Турок нам то, что твой басмач,
славянин – воитель и бородач –
переможет, конечно, в сшибке.
Заведу избу, а в ней образа,
а под ними картинку – в горах гроза,
и гарцует Скобелев на лошадке…
Вот и пристань – здравствуйте, генерал!
Коммунисты – слышали, генерал?
Нам былого сумерки сладки.
СПАС-НА-КРОВИ
Теперь скажу: тяжеловесный Спас
поставлен на крови царя и террориста –
сюжет трагический. Но отчего ребристый,
лазоревый, глазурный, в завитках,
собор сверкает весело для глаз?
О, Александр больной, о, нищий Гриневицкий!

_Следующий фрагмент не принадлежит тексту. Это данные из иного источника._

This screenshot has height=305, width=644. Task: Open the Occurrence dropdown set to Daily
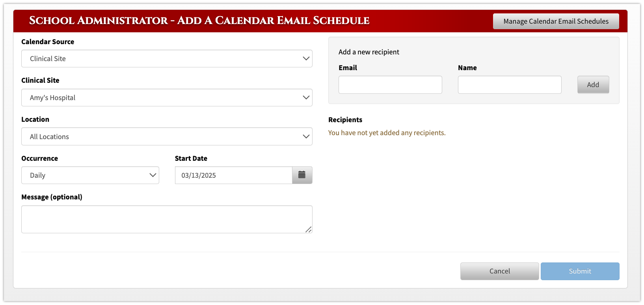(90, 175)
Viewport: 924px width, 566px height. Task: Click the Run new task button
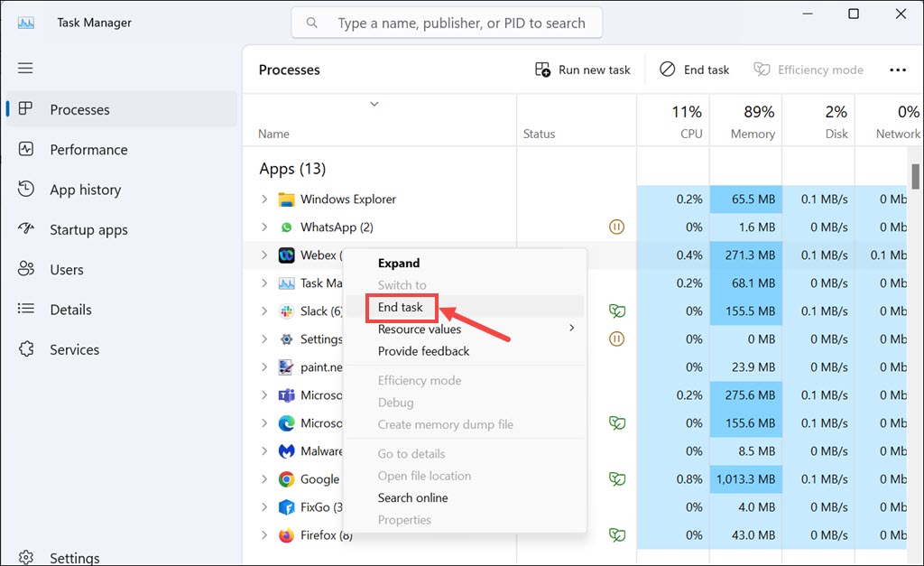point(583,70)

Две горсти праха спорят до сих пор:
– Тиран, душитель, если б знал ты тяжесть…
– Дурак, мальчишка, если б знал ты тяжесть…
Но общая их повенчала тяжесть –
оплывший цветом, лакомый собор.
Ай, молодцы художники России,
отпраздновали, счистили, замыли,
любая кровь – фундамент для искусств.
И молодцы сапожники России,
собор под склад сначала запустили,
потом взорвать хотели да забыли…
И он стоит теперь, смертельно-пуст,
неясный символ, странное творенье –
храм Светлого Христова Воскресенья.
* * *
То была роза, в которую я влюбилась, –
декабрьская роза.
Когда говорим: «Эдем», –
мы в наших снегах представляем сад
роз в декабре. Я срываю декабрьскую розу,
подобную тем.
Да, когда говорим: «Эдем», –
мы в наших снегах представляем дол,
оливой и лавром заросший до плоских небес.

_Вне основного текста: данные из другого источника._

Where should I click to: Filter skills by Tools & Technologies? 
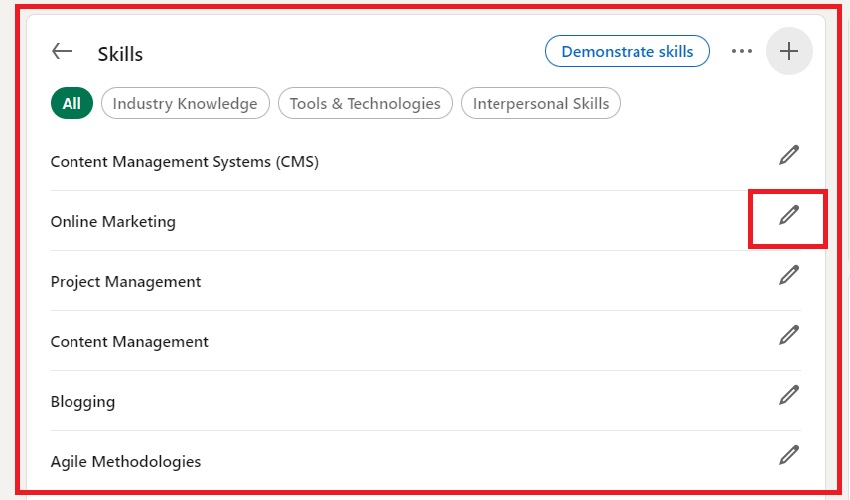point(365,103)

Олень, запутавшийся рогами в розах,
ягненок, лев… Ни воздыханий, ни слез.
На той стороне оврага, за головами роз
дол Аялона грубый, как парусина,
с тех пор, как солнце Иисуса Навина
оплавило край его. И кровью истек
пылающий городок за стенами из рафинада.
Горы людей, ослов, коз…
Кровь выпущена как надо.
Нет, декабрьская роза, Эдем – не волшебный сад.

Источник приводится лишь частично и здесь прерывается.